__Records supplied__.

Segment Open

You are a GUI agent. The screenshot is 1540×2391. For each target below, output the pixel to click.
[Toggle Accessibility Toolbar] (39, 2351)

Segment Closed
Segment Open

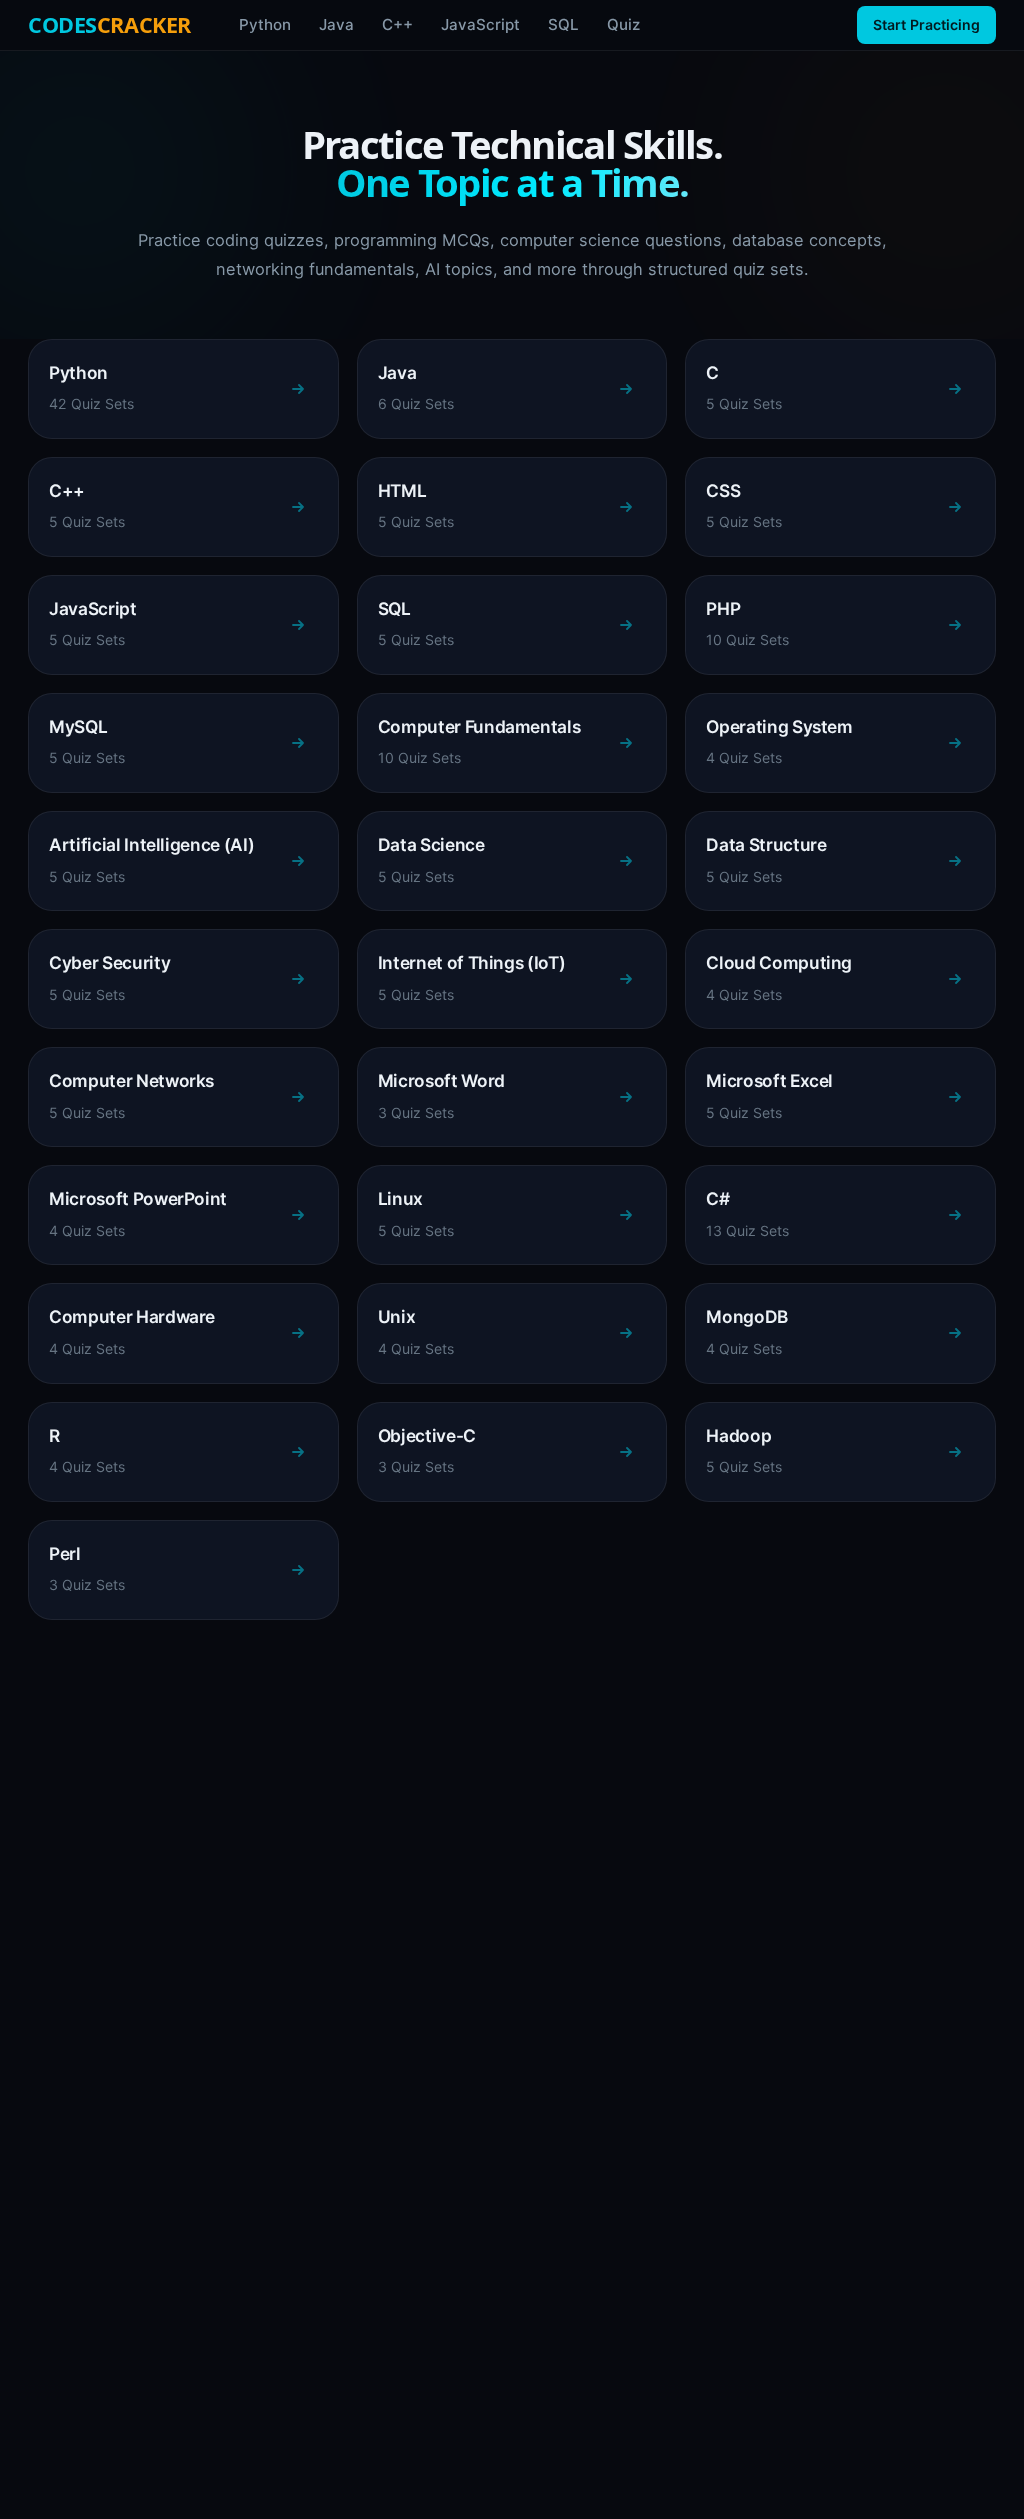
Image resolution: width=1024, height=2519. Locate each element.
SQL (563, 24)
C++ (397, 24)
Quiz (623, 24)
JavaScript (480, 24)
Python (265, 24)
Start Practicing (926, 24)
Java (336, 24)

Segment Closed

Where the listing above reaches the line that contains "Image resolution: width=1024, height=2519.", start retyping, and finish with the line that contains "Java (336, 24)"; reproduce those lines exactly and no others.

Image resolution: width=1024, height=2519. Locate each element.
SQL (563, 24)
C++ (397, 24)
Quiz (623, 24)
JavaScript (480, 24)
Python (265, 24)
Start Practicing (926, 24)
Java (336, 24)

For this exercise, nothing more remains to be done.